In more accurate logic, they don't hurt AMD much but rather the consumer. It is like buying substandard housing at premium price.
 
 
+2 #5 nECrO 2011-12-27 18:37
Quoting pogsnet:
Ah US is late and I think they wont rule it out. EU, Japan, and South Korea already found Intel guilty but in US...hmmm maybe we will wait 32 cores or more to come out in consumer market but still no ruling.

In more accurate logic, they don't hurt AMD much but rather the consumer. It is like buying substandard housing at premium price.




While I agree with most of your comment, I will disagree with the statement that Intel didn't hurt AMD much. In reality, they damn near castrated them and in doing so screwed consumers world wide. Who can say what Bulldozer might have been if Intel hadn't played dirty and robbed AMD of billions in R&D money....
 
 
+1 #6 fteoath64 2011-12-28 08:00
Quoting nECrO:
Who can say what Bulldozer might have been if Intel hadn't played dirty and robbed AMD of billions in R&D money....


Well, BullDozer might have been a 12 core chip with 12MB sec cache, 64MB L3 cache performing 2.5 times i7 at the same price. Then Intel would have to sell i7 at $99 instead of their current price levels.
 
 
+2 #7 Super XP 2011-12-28 08:45
Hope Intel gets nailed in the pocket book in Billions upon Billions. Maybe then they will learn a hard lesson and finally play nice.

Bulldozer was the fault of AMD's management pulling out much needed R&D. Reason why they pulled money from there is due to Intel screwing AMD in securing good contracts? Perhaps? Who Knows?
 
 
0 #8 redisnidma 2011-12-28 17:24
Quoting Super XP:
Hope Intel gets nailed in the pocket book in Billions upon Billions. Maybe then they will learn a hard lesson and finally play nice.

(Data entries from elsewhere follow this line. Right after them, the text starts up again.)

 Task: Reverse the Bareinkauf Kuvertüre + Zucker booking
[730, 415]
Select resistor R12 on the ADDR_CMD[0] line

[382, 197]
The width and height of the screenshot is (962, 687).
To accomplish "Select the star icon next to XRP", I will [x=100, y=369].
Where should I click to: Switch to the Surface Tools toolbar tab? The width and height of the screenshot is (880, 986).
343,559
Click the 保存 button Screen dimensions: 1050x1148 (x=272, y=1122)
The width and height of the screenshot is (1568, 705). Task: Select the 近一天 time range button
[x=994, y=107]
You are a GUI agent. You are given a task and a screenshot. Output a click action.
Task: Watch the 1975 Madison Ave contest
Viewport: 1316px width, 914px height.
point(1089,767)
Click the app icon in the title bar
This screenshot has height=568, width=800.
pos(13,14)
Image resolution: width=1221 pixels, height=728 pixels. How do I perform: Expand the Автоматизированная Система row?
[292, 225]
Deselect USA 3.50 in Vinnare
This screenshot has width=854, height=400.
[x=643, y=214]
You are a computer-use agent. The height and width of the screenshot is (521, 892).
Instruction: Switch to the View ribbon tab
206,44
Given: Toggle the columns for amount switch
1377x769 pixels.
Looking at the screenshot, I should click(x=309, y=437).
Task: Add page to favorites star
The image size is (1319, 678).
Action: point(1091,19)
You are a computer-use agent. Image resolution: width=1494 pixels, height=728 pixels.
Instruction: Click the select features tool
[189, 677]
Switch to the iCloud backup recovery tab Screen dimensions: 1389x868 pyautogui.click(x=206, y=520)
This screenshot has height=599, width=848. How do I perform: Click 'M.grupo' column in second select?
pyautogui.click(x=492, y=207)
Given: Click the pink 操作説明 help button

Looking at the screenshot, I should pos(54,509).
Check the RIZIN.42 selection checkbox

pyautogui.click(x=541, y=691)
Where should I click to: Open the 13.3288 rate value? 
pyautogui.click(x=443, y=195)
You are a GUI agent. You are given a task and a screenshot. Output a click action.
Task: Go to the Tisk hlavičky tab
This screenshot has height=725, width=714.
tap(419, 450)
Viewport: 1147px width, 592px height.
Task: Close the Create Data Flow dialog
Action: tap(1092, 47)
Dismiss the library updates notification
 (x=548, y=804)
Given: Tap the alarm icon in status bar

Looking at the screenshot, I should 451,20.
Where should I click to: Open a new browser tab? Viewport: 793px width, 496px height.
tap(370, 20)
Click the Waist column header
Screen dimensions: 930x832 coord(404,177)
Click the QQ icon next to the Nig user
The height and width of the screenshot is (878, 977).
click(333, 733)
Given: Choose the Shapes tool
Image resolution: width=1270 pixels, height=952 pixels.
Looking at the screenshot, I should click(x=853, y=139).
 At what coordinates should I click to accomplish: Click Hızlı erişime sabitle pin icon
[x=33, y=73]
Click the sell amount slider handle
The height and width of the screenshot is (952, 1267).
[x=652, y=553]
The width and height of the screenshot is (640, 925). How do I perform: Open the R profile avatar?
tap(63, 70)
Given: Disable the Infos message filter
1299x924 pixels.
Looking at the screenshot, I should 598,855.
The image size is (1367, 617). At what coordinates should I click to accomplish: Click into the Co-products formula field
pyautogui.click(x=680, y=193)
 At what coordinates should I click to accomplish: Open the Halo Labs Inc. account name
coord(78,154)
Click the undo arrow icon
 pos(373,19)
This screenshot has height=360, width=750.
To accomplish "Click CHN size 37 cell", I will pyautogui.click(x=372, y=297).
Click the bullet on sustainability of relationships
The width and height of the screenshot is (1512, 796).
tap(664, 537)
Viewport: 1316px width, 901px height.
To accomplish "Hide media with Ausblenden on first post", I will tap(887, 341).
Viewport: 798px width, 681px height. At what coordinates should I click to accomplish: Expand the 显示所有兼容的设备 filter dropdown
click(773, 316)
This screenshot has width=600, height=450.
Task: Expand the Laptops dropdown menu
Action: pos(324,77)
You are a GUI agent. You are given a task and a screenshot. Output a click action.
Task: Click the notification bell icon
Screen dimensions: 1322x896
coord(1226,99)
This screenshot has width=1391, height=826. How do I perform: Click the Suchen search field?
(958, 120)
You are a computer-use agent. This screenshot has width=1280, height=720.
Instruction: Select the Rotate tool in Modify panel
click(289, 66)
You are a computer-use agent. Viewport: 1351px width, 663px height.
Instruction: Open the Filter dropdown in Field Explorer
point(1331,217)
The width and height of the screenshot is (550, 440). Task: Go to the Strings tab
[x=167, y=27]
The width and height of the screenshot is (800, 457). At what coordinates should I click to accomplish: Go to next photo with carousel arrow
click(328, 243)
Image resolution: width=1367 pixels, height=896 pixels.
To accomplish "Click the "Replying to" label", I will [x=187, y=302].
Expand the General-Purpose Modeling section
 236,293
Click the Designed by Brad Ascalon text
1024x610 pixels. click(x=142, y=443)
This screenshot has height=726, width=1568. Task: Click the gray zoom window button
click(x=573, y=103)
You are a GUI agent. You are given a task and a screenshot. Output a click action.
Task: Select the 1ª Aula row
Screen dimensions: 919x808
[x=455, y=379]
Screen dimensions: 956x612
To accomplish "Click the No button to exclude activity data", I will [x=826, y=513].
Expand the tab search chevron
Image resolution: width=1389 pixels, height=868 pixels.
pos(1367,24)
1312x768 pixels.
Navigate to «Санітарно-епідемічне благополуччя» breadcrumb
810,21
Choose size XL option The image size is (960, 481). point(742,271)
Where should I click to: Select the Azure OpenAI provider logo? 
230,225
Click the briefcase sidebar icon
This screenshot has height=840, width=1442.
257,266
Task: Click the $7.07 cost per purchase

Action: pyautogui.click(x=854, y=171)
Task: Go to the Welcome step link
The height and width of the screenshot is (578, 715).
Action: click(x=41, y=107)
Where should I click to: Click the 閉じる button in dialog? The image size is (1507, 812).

Bulldozer was the fault of AMD's management pulling out much needed R&D. Reason why they pulled money from there is due to Intel screwing AMD in securing good contracts? Perhaps? Who Knows?


I doubt that's the case. Remember one thing: AMD have being developing Bulldozer for almost 7 years now. There's simply no excuse for such low performance.
 
 
+1 #9 123s 2011-12-28 18:46
Hope they gotta pay more than the change money they had to pay before. 8 to 12 billions sounds pretty nice.
 
 
0 #10 nECrO 2011-12-29 07:24
Quoting redisnidma:
I doubt that's the case. Remember one thing: AMD have being developing Bulldozer for almost 7 years now. There's simply no excuse for such low performance.





Exactly. And Intel has been up to it's tricks longer than that. They also pulled out all the stops and in some cases sold at a loss when AMD was the most dominant and was in a position to take a huge amount of market share if not for Intel's Illegal actions.